Workshop explores math’s role in biodefense

Nathan Hall

Renowned mathematicians and scientists met at the University on Saturday with health, business, engineering and military luminaries at the “Operational Modeling and Biodefense” workshop to explore math as a buffer against bioterrorism.

Doug Arnold, the University’s Institute for Mathematics and its Applications director, planned the conference. He said mathematical tools could be very useful to policymakers who need to be knowledgeable in various aspects of biodefense.

“This conference is a great example of what we as mathematicians can do to help solve real-world problems,” Arnold said.

The IMA, funded by the National Science Foundation, hosted the meeting, which was the first to address the role of mathematical modeling in analyzing both the operational and logistical facets of attack planning and response.

Mathematical mock-ups, in addition to computer simulation and analysis, can help determine crucial judgments, Arnold said.

These math models might aid in determining the proper vaccination method for several unique situations and might also help find the quickest route to transport medicine or vaccines to areas in need, Arnold said. However, the situational application of these techniques remains unknown.

The majority of conference specialists have not been involved in biodefense before, Arnold said, but their expertise in other fields will also “prove valuable” in bioterrorism response.

Their respective industries also rely heavily on the math modeling system to enhance performance and efficiency issues. For example, the process was applied to set up more effective routes and schedules for textile manufacturers.

Arnold said the math model is the best solution for complicated problems such as bioterrorism.

“This conference is part of what makes us known as the premier institute for solving complex problems with interdisciplinary mathematical techniques,” he said.

The smallpox connection

yale University professor Edward Kaplan and Harvard University professor Lawrence Wein also took part in the biodefense workshop.

Kaplan and Wein recently teamed up with Massachusetts Institute of Technology’s David Craft on a smallpox attack model. Their work inspired the George W. Bush administration to change guidelines regarding a possible smallpox attack from Iraq.

Their unpublished academic reports claim that a mass vaccination – possibly the largest in U.S. history – would ultimately save more lives in the event of a smallpox outbreak.

The federal government’s initial plan was a more targeted vaccination approach that focused on specific areas of the country, such as large metropolitan areas.

“Their findings are of course still highly controversial,” Arnold said. “The vaccine has caused numerous adverse side effects and in some cases death.”

To reach this conclusion, the trio used a mathematical model to compare a number of different vaccination strategies on how to deal with a smallpox epidemic in an urban setting.

Martin Meltzer, a representative from the Centers for Disease Control and Prevention, said the real concern should be pandemic influenza.

“The problems and likelihood of (pandemic influenza) make dealing with smallpox look like a breeze,” Meltzer said.

The meeting also addressed Wein’s and Kaplan’s models for anthrax attacks via airplanes or aerosol cans.

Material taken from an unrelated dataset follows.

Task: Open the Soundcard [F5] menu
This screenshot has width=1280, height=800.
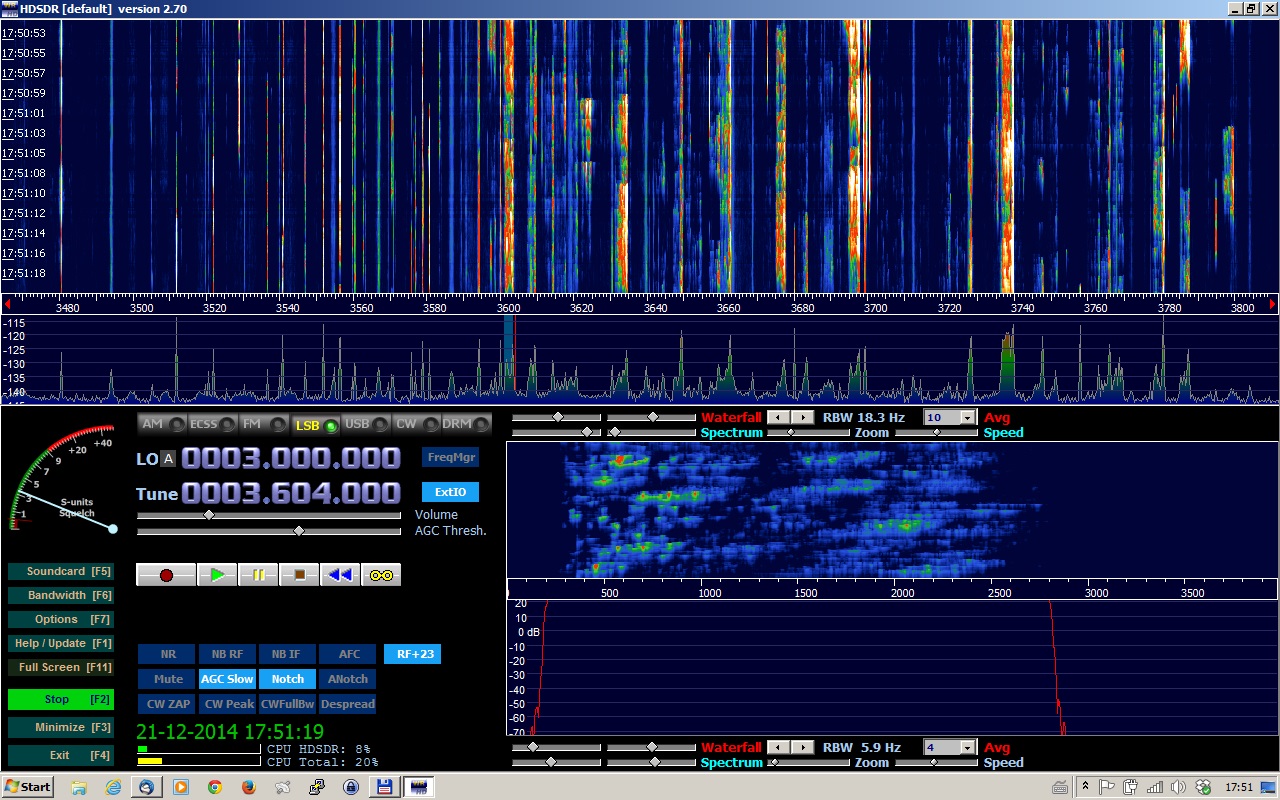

Vanderbilt University mathematician Glenn Webb said the model he and a colleague constructed to explain last year’s unsolved anthrax attacks can hypothetically predict the trajectory of another future postal-borne anthrax attack.

Bioterrorism on campus

the University’s Emergency Management director Judson Freed said he is somewhat familiar with mathematical modeling concerning bioterrorism.

“We specialize in planning for large disasters that threaten things like life, property and the environment – essentially anything that’s beyond local control,” Freed said.

“We would also try to keep things functioning in the event of a terrorist attack,” He said. “We’ve already been the target of domestic terrorists like the ELF and ALF for years, so preparing for international threats is the next logical step.”

Freed said after an outbreak, several University, local, state and federal groups would consult the U.S. president and deal with immediate problems before proper resources could be deployed.

“The good news is that the right players are starting to talk now rather than after the fact, when people are dying,” Freed said.

Higher education concerns

bioterrorism has become a hot topic on U.S. college campuses since the anthrax-by-mail scare last year.

The University of Tennessee at Knoxville and the Detroit Medical Center posted a free online bioterrorism intervention course in January.

Fearful that their research might accidentally aid terrorists, some scientists from the University of Louisville in August discussed the possibility of withholding key information from papers related to bioterrorism.

In Oct. 2001, Columbia University began to incorporate bioterrorism into existing courses, and Louisiana State University dismissed its associate director of biomedical research early this month after the FBI named his as a “person of interest” in their anthrax probe.

President Bush and Congress have continually demanded that universities tighten laboratory security.